In December she visited a 79-year-old woman patient and spent 20 or 25 minutes attending to her needs. Before she left, she asked the woman if she would like her to pray for her. The woman declined, so Mrs Petrie said "OK," and left.
She was later suspended without pay, accused of "failing to show a commitment to equality and diversity," and required to attend a disciplinary hearing. "I knew I hadn't done anything wrong," said Mrs Petrie. "I only offered to pray for her because I was concerned about her welfare and wanted her to get better."
Mrs Petrie was reprimanded in October after she gave a small home-made prayer card to an elderly male patient. He happily accepted it, but someone who was present raised concerns. She has not given out prayer cards since.

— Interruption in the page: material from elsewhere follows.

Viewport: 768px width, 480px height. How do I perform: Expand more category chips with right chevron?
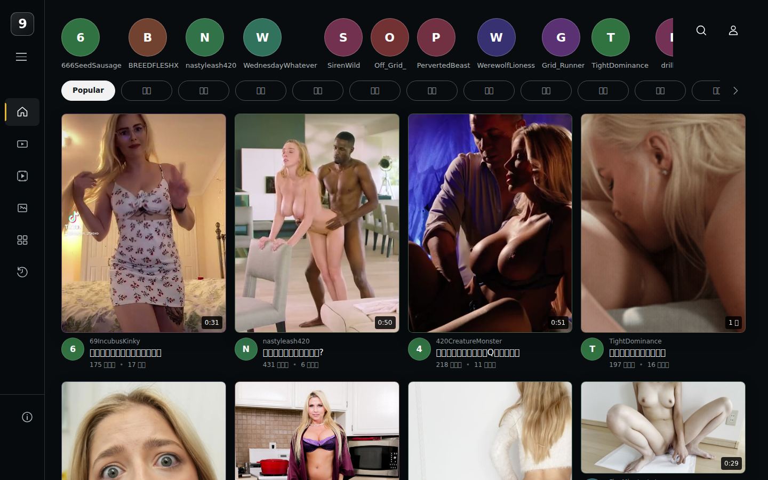pyautogui.click(x=735, y=91)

Her superior told her then "You must demonstrate a personal and professional commitment to equality and diversity" and "you must not use your professional status to promote causes that are not related to health."
Andrea Williams, of the Christian Legal Centre, said it was extraordinary that equality and diversity policies which purported to ensure tolerance were ushering in censorship and intolerance.
This week Mrs Petrie was waiting to be told the decision of the disciplinary hearing.
After a national outcry, the NHS asked her to return to work. Mrs Petrie said she wasn't sure if she would. "I should not have to choose between being a Christian or being a nurse," she said.
Last month the Department of Health published a document titled Religion or belief: A practical guide for the NHS, which says: " Members of some religions. . . are expected to preach and to try to convert other people. . . To avoid misunderstandings and complaints on this issue, it should be made clear to everyone from the first day of training and/or employment, and regularly restated, that such behaviour, notwithstanding religious beliefs, could be construed as harassment under the disciplinary and grievance procedures."
The document does not make clear the limits of acceptable discussion about religion - which means that action could be taken against anyone who talks about their beliefs to patients or fellow workers.
Said Dr Peter Saunders, secretary of the Christian Medical Fellowship: "We're seeing a culture of thought police emerging where it seems no longer acceptable to express what are really just orthodox Christian beliefs or the exercise of Christian conscience."
In countries once unashamedly Christian, there is now a serious move to shut Christians' mouths.